*** Block opens ***

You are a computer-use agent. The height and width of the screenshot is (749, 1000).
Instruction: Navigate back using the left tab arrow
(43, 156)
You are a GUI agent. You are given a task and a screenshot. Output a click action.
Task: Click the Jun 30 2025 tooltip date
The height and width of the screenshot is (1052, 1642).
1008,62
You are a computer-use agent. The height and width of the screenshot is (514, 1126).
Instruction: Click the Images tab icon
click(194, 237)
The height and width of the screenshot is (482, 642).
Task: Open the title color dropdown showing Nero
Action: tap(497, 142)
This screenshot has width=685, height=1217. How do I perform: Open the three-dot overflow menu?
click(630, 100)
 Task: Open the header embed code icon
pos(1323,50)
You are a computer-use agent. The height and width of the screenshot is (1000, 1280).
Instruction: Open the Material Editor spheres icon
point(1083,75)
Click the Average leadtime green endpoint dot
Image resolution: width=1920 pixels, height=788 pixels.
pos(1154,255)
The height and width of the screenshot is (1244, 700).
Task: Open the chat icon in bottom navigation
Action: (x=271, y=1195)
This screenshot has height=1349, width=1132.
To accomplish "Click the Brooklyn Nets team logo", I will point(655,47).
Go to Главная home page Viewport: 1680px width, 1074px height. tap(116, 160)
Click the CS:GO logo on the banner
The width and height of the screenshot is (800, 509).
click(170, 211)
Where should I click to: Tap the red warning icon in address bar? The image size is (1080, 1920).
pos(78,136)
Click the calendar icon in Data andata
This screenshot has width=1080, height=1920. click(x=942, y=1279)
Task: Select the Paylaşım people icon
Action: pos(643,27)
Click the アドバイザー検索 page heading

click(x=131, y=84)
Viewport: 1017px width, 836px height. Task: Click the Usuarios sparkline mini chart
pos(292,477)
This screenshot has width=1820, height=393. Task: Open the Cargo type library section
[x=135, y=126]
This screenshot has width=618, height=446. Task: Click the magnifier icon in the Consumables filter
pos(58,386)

*** Block closes ***

Copy out each entry exactly, leaving nothing out.

You are a computer-use agent. The height and width of the screenshot is (749, 1000).
Instruction: Navigate back using the left tab arrow
(43, 156)
You are a GUI agent. You are given a task and a screenshot. Output a click action.
Task: Click the Jun 30 2025 tooltip date
The height and width of the screenshot is (1052, 1642).
1008,62
You are a computer-use agent. The height and width of the screenshot is (514, 1126).
Instruction: Click the Images tab icon
click(194, 237)
The height and width of the screenshot is (482, 642).
Task: Open the title color dropdown showing Nero
Action: tap(497, 142)
This screenshot has width=685, height=1217. How do I perform: Open the three-dot overflow menu?
click(630, 100)
 Task: Open the header embed code icon
pos(1323,50)
You are a computer-use agent. The height and width of the screenshot is (1000, 1280).
Instruction: Open the Material Editor spheres icon
point(1083,75)
Click the Average leadtime green endpoint dot
Image resolution: width=1920 pixels, height=788 pixels.
pos(1154,255)
The height and width of the screenshot is (1244, 700).
Task: Open the chat icon in bottom navigation
Action: (x=271, y=1195)
This screenshot has height=1349, width=1132.
To accomplish "Click the Brooklyn Nets team logo", I will point(655,47).
Go to Главная home page Viewport: 1680px width, 1074px height. tap(116, 160)
Click the CS:GO logo on the banner
The width and height of the screenshot is (800, 509).
click(170, 211)
Where should I click to: Tap the red warning icon in address bar? The image size is (1080, 1920).
pos(78,136)
Click the calendar icon in Data andata
This screenshot has width=1080, height=1920. click(x=942, y=1279)
Task: Select the Paylaşım people icon
Action: pos(643,27)
Click the アドバイザー検索 page heading

click(x=131, y=84)
Viewport: 1017px width, 836px height. Task: Click the Usuarios sparkline mini chart
pos(292,477)
This screenshot has width=1820, height=393. Task: Open the Cargo type library section
[x=135, y=126]
This screenshot has width=618, height=446. Task: Click the magnifier icon in the Consumables filter
pos(58,386)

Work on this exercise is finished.